Required task 1. Set out the rows from the line with "[サイトトップ] (39, 13)" to the line with "手術日記 (1169, 555)", both included, as a numbered list with any blank lines omitted.

Source document.
+ + +

- Conference: Independent
- Record: 4–3
- Head coach: Slip Madigan (1st season);

= 1921 Saint Mary's Saints football team =

American college football season

The 1921 Saint Mary's Saints football team was an American football team that represented Saint Mary's College of California during the 1921 college football season. In their first season under head coach Slip Madigan, the Gaels compiled a 4–3 record and outscored their opponents by a combined total of 155 to 70.

Madigan was hired as Saint Mary's head football coach in January 1921. He played center for the Notre Dame football team from 1916 to 1919 and was the football coach at Columbia College in 1920. He remained the coach at St. Mary's for 19 years through the 1939 season.

+ + +

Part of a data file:

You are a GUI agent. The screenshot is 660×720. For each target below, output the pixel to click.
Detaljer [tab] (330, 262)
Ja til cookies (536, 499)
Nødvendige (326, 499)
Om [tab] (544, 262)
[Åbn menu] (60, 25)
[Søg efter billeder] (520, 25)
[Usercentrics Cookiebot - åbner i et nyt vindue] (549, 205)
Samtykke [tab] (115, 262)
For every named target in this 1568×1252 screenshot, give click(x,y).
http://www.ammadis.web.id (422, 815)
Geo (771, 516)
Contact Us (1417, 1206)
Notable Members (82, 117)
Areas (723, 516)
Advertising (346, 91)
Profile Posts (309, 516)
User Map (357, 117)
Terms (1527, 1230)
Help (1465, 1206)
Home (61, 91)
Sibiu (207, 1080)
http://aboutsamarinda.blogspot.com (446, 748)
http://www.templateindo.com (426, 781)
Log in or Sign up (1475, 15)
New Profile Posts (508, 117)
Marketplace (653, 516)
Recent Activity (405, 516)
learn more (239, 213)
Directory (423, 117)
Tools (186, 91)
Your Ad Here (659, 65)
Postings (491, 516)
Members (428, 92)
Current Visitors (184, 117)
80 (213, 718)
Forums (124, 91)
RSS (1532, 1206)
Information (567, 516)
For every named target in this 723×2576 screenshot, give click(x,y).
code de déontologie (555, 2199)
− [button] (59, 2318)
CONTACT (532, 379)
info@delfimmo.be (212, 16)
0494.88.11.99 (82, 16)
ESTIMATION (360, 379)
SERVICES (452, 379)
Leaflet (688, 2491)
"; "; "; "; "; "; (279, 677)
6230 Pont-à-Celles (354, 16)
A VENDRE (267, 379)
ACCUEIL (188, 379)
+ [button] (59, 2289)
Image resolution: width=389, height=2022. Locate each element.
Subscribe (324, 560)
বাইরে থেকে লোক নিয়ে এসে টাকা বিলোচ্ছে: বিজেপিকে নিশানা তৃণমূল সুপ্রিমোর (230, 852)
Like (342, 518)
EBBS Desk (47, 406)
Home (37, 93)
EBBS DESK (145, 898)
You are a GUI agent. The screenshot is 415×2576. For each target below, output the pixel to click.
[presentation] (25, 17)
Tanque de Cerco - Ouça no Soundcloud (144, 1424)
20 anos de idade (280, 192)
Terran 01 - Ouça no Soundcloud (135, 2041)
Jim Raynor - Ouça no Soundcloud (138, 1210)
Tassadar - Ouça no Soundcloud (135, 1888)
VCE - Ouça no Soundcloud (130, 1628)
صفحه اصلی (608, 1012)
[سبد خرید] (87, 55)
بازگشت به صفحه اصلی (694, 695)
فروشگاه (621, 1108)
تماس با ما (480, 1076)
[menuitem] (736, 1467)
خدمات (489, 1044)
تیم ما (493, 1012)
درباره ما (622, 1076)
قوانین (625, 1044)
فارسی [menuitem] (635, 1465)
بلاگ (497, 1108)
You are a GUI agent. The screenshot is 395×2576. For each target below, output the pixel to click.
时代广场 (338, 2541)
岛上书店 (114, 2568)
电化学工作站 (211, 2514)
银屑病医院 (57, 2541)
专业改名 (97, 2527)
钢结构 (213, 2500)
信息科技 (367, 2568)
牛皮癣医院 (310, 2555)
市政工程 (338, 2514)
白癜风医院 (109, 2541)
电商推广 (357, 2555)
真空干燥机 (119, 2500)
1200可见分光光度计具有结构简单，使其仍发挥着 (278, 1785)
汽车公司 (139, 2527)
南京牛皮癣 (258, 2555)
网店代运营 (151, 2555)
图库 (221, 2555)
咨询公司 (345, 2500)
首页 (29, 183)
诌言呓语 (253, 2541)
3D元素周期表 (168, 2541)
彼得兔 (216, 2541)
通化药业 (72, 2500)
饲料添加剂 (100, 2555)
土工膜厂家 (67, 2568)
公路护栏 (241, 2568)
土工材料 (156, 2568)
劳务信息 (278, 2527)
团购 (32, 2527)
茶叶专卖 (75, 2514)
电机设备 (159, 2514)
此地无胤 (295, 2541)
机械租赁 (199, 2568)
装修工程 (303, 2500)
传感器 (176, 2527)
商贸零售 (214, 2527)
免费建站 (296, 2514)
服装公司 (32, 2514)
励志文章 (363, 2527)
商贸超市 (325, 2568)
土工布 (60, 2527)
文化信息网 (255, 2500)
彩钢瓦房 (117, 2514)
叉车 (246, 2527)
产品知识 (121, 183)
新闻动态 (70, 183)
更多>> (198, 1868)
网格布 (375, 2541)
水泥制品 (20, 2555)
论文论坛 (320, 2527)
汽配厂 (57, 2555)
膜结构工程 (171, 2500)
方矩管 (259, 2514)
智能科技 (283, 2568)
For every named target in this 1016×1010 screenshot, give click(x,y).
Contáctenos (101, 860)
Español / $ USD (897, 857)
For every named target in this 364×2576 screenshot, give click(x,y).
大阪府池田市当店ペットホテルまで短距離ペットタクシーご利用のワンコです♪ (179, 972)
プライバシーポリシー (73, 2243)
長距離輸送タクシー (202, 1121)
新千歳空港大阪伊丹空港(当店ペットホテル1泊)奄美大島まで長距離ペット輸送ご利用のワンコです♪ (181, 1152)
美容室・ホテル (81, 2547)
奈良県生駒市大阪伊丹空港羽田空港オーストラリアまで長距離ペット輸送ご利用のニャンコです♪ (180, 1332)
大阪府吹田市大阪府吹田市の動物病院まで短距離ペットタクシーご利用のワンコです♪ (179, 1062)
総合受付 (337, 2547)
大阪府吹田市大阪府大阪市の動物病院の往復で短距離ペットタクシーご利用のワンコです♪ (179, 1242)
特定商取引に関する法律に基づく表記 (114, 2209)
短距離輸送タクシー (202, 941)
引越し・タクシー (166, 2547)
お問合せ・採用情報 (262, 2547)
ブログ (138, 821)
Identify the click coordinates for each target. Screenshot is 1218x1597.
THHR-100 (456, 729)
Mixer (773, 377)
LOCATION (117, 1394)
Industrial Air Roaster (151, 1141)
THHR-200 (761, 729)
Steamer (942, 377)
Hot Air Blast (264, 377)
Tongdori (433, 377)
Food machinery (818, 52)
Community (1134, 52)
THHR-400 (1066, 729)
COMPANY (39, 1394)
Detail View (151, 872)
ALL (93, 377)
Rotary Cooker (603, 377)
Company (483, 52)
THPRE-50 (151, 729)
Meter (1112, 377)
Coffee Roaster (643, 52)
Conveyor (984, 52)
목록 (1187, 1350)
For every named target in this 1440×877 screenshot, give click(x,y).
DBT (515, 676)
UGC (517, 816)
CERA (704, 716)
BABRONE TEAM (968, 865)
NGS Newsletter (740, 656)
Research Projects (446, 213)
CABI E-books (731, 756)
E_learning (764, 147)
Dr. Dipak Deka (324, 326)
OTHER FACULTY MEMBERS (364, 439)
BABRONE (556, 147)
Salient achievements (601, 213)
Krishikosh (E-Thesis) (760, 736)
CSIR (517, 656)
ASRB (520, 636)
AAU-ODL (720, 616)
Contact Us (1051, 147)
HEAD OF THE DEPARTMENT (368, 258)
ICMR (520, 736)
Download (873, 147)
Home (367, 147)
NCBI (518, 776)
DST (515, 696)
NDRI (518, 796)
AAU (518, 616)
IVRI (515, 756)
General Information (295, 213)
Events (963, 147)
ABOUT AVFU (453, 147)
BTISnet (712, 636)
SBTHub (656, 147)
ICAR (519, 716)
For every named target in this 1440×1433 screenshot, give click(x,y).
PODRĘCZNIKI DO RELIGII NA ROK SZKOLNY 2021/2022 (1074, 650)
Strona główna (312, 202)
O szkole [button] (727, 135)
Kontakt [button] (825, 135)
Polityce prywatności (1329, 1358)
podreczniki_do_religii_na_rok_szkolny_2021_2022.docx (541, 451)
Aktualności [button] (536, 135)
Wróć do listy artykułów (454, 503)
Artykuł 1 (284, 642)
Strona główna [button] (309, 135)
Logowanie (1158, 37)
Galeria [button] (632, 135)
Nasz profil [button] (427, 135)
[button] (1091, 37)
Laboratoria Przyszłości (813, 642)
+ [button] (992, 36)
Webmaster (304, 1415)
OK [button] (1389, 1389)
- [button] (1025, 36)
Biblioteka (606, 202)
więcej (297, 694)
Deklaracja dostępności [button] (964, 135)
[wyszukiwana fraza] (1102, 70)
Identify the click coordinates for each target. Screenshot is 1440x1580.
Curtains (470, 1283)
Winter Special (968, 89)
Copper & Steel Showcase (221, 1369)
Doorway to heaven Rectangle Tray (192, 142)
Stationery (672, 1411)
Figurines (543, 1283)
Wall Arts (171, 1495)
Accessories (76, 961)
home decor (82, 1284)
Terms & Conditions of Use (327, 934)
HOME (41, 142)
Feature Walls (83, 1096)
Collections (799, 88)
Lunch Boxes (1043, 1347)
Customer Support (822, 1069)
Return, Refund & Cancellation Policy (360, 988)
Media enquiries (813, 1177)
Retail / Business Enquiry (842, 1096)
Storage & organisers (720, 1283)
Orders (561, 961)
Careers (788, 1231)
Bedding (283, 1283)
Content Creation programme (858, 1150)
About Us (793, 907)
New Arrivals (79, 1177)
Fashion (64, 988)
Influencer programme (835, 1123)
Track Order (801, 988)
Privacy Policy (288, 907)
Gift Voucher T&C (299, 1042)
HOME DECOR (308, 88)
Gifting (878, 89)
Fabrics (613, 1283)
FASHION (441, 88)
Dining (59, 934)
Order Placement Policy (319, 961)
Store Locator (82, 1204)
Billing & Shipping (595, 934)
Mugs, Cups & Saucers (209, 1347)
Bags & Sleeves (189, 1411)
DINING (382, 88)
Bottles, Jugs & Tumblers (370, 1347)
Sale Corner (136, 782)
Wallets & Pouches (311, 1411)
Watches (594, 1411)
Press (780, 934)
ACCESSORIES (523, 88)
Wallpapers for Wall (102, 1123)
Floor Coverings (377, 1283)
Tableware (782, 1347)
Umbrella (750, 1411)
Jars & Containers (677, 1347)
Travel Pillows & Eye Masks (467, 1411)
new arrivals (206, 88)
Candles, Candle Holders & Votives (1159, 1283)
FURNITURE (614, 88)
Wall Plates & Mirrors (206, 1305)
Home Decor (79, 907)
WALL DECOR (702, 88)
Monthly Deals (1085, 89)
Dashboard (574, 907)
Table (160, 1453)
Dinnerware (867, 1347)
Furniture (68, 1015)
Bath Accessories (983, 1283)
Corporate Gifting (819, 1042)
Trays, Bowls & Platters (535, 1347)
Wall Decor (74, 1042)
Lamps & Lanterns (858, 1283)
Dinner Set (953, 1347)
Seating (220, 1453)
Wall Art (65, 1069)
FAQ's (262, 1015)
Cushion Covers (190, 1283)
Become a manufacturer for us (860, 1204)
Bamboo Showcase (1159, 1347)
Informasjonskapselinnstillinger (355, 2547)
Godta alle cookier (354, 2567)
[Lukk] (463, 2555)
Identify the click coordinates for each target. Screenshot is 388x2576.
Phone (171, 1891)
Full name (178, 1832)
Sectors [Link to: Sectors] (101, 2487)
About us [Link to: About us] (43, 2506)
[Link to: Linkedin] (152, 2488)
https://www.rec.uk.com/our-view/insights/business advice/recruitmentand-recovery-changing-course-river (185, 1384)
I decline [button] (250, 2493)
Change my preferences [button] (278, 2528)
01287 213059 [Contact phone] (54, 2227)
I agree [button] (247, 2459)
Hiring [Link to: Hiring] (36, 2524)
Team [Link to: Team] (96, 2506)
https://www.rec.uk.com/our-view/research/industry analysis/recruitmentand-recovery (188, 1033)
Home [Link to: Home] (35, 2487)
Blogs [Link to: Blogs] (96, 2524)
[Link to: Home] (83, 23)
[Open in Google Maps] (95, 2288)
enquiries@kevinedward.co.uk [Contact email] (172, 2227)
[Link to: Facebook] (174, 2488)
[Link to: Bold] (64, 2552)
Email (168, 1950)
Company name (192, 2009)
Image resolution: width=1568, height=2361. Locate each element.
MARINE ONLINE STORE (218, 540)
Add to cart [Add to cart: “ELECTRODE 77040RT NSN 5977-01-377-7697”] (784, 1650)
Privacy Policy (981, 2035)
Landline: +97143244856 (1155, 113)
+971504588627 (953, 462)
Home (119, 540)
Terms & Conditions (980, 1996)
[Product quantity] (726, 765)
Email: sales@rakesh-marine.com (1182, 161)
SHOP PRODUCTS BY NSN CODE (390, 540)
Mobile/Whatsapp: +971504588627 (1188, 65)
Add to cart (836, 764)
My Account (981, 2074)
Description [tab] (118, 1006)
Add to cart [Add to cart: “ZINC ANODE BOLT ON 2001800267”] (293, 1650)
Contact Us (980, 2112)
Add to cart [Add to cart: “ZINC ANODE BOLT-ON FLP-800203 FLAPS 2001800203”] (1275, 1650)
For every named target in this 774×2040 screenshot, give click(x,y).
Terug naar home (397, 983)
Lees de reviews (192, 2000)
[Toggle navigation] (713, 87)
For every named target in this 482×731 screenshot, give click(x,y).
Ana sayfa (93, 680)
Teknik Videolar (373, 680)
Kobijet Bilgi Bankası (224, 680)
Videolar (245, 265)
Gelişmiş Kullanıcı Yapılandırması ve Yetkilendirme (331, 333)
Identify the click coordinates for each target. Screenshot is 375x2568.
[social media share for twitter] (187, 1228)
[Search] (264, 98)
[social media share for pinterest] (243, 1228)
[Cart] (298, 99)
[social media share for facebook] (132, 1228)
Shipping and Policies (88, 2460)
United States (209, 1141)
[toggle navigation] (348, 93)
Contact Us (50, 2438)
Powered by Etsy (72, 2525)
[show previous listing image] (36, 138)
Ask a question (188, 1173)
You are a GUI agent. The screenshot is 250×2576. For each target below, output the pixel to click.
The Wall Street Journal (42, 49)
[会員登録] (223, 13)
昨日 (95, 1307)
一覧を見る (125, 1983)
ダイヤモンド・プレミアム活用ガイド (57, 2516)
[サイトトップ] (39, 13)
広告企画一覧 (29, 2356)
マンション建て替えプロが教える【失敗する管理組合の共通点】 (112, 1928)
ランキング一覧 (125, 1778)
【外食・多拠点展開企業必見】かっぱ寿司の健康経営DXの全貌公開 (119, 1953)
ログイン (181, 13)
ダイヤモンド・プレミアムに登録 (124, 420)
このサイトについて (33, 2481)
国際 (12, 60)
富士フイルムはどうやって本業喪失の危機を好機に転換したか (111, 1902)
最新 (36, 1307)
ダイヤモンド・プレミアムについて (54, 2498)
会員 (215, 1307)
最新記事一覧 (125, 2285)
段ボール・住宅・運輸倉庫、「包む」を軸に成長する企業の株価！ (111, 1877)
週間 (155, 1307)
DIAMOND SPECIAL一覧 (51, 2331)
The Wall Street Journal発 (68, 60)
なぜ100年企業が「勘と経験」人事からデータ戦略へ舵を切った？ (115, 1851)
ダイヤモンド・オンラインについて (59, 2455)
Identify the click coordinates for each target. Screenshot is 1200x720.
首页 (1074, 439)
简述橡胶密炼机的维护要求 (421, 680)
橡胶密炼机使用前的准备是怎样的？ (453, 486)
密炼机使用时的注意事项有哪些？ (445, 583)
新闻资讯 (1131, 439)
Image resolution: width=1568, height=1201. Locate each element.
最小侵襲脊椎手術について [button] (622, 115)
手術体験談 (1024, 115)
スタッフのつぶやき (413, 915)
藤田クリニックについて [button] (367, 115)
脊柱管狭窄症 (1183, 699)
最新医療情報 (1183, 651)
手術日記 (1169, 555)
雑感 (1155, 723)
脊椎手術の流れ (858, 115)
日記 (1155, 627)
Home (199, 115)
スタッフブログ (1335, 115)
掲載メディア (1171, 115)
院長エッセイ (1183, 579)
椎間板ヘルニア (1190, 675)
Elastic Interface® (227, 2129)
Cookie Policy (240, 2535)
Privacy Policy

+ + +

Required task 2. Reproduce the entire article on the 1921 Saint Mary's Saints football team without any changes.

Written reply 1.
1. [サイトトップ] (39, 13)
2. 広告企画一覧 (29, 2356)
3. マンション建て替えプロが教える【失敗する管理組合の共通点】 (112, 1928)
4. ランキング一覧 (125, 1778)
5. 【外食・多拠点展開企業必見】かっぱ寿司の健康経営DXの全貌公開 (119, 1953)
6. ログイン (181, 13)
7. ダイヤモンド・プレミアムに登録 (124, 420)
8. このサイトについて (33, 2481)
9. 国際 (12, 60)
10. 富士フイルムはどうやって本業喪失の危機を好機に転換したか (111, 1902)
11. 最新 (36, 1307)
12. ダイヤモンド・プレミアムについて (54, 2498)
13. 会員 (215, 1307)
14. 最新記事一覧 (125, 2285)
15. 段ボール・住宅・運輸倉庫、「包む」を軸に成長する企業の株価！ (111, 1877)
16. 週間 (155, 1307)
17. DIAMOND SPECIAL一覧 (51, 2331)
18. The Wall Street Journal発 (68, 60)
19. なぜ100年企業が「勘と経験」人事からデータ戦略へ舵を切った？ (115, 1851)
20. ダイヤモンド・オンラインについて (59, 2455)
21. Identify the click coordinates for each target. Screenshot is 1200x720.
22. 首页 (1074, 439)
23. 简述橡胶密炼机的维护要求 (421, 680)
24. 橡胶密炼机使用前的准备是怎样的？ (453, 486)
25. 密炼机使用时的注意事项有哪些？ (445, 583)
26. 新闻资讯 (1131, 439)
27. Image resolution: width=1568, height=1201. Locate each element.
28. 最小侵襲脊椎手術について [button] (622, 115)
29. 手術体験談 (1024, 115)
30. スタッフのつぶやき (413, 915)
31. 藤田クリニックについて [button] (367, 115)
32. 脊柱管狭窄症 (1183, 699)
33. 最新医療情報 (1183, 651)
34. 手術日記 (1169, 555)

Written reply 2.
- Conference: Independent
- Record: 4–3
- Head coach: Slip Madigan (1st season);

= 1921 Saint Mary's Saints football team =

American college football season

The 1921 Saint Mary's Saints football team was an American football team that represented Saint Mary's College of California during the 1921 college football season. In their first season under head coach Slip Madigan, the Gaels compiled a 4–3 record and outscored their opponents by a combined total of 155 to 70.

Madigan was hired as Saint Mary's head football coach in January 1921. He played center for the Notre Dame football team from 1916 to 1919 and was the football coach at Columbia College in 1920. He remained the coach at St. Mary's for 19 years through the 1939 season.